EXERCISE DESCRIPTION ▸
Print the records from the line containing "Geschäftskunden (177, 815)" to the line containing "Persönlichkeitsentwicklung (2) (51, 172)", both included, exactly as they appear.

Word and element location records:

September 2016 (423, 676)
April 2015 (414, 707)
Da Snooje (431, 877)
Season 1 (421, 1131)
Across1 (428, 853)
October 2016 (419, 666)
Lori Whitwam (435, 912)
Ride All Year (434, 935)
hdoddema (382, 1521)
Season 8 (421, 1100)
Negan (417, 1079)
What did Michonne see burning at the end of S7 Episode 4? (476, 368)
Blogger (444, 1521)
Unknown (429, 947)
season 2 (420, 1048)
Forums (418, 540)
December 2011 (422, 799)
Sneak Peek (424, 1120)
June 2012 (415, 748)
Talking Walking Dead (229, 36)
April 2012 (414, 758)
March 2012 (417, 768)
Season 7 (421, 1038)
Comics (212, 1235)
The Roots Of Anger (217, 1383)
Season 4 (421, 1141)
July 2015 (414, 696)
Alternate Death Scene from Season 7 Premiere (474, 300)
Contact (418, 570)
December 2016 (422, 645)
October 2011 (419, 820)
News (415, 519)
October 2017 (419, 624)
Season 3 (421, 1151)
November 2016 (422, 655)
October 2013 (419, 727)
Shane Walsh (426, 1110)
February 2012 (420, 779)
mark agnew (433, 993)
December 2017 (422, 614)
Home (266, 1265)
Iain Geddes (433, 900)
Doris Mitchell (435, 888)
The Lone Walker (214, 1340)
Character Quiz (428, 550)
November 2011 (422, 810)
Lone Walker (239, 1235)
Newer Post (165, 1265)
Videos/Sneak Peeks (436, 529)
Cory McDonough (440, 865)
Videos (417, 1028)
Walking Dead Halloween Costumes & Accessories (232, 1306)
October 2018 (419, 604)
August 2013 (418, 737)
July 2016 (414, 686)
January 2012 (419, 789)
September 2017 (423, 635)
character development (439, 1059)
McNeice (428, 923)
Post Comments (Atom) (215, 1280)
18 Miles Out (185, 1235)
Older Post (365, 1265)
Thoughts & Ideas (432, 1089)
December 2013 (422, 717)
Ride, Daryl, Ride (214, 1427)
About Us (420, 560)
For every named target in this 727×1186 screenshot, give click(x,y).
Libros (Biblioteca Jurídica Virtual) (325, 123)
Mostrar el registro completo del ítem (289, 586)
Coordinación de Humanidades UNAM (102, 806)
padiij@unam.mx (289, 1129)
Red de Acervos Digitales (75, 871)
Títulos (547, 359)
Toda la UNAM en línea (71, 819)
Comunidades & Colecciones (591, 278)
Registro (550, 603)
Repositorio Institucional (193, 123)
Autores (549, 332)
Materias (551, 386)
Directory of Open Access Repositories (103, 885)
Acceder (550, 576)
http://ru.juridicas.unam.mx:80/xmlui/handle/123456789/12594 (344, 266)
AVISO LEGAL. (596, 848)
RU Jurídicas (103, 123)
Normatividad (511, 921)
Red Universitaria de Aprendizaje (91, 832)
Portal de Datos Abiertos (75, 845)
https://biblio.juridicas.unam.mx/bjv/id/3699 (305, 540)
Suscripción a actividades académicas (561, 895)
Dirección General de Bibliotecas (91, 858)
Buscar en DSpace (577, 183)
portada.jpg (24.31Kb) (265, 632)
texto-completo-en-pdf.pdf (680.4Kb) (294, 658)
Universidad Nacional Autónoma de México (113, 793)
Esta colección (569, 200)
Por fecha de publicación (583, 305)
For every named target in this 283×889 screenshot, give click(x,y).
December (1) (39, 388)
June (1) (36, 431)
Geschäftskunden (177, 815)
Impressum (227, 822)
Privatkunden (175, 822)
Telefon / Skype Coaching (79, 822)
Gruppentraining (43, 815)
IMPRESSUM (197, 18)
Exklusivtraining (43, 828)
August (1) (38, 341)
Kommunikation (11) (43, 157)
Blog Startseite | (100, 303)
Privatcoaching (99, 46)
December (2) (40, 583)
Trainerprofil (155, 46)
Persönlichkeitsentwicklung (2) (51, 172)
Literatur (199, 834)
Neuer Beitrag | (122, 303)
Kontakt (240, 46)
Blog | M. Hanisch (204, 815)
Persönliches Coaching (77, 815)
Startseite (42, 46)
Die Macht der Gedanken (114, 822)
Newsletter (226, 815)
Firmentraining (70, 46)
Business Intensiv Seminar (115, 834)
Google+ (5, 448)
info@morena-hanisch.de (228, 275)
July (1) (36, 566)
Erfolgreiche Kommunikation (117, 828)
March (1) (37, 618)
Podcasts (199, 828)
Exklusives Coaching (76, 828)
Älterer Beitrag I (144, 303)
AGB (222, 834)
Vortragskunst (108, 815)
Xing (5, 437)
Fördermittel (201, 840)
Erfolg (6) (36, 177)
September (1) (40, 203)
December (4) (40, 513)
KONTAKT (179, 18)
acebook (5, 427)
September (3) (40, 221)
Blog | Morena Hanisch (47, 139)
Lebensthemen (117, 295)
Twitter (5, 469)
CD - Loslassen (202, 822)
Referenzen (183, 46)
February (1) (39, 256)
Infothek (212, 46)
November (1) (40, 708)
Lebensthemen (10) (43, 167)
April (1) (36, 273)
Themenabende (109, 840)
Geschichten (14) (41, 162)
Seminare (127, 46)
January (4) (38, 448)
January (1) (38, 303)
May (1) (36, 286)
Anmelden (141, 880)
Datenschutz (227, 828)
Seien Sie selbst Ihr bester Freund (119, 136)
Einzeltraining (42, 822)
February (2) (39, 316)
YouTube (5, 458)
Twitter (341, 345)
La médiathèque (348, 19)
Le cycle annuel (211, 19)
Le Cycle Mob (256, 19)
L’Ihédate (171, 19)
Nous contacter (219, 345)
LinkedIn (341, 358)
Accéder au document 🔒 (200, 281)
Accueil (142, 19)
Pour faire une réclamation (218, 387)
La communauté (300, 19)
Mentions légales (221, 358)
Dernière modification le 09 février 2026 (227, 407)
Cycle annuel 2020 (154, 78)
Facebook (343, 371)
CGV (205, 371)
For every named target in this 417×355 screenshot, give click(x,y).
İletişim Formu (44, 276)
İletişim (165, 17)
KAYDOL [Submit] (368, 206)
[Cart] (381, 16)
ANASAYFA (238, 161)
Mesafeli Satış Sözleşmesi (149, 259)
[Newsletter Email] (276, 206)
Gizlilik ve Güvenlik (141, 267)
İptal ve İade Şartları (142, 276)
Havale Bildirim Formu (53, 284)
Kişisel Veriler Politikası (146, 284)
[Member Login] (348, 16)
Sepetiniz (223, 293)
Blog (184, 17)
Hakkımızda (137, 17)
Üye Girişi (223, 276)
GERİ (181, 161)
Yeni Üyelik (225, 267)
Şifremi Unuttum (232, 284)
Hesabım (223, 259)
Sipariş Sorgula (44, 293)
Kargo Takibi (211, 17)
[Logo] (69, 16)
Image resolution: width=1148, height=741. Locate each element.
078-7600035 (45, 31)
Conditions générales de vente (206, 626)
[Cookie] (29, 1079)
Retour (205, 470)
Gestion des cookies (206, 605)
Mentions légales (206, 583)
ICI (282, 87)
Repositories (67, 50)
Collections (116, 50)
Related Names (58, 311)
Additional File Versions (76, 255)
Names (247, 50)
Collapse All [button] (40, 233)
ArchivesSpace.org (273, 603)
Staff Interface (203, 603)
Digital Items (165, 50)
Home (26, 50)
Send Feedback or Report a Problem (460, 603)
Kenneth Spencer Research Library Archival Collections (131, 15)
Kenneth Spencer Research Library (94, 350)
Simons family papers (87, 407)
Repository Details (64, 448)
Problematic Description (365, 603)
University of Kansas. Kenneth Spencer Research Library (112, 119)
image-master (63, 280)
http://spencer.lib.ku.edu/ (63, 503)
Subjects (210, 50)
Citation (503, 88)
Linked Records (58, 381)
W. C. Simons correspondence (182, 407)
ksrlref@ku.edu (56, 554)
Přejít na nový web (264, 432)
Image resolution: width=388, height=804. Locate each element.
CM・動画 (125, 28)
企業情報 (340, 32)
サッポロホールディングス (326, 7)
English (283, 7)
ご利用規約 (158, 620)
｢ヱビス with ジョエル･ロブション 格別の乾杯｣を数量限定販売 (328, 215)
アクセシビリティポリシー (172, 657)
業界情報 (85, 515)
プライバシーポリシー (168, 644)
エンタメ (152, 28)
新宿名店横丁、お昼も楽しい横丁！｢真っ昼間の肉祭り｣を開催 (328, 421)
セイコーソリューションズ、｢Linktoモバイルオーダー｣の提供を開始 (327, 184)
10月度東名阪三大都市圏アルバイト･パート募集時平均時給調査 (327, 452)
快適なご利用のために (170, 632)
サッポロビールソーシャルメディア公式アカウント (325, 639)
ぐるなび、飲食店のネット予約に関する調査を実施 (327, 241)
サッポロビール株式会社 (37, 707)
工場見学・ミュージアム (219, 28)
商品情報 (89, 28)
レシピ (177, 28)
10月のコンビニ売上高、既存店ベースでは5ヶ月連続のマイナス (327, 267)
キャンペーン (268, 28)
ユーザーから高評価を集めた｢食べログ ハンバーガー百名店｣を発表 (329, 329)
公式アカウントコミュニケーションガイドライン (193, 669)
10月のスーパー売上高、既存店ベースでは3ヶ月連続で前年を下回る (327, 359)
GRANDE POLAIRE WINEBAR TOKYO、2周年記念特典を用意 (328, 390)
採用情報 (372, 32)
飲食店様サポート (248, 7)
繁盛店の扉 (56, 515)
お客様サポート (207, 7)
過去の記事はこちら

RESPONSE TO THE EXERCISE ▸
Geschäftskunden (177, 815)
Impressum (227, 822)
Privatkunden (175, 822)
Telefon / Skype Coaching (79, 822)
Gruppentraining (43, 815)
IMPRESSUM (197, 18)
Exklusivtraining (43, 828)
August (1) (38, 341)
Kommunikation (11) (43, 157)
Blog Startseite | (100, 303)
Privatcoaching (99, 46)
December (2) (40, 583)
Trainerprofil (155, 46)
Persönlichkeitsentwicklung (2) (51, 172)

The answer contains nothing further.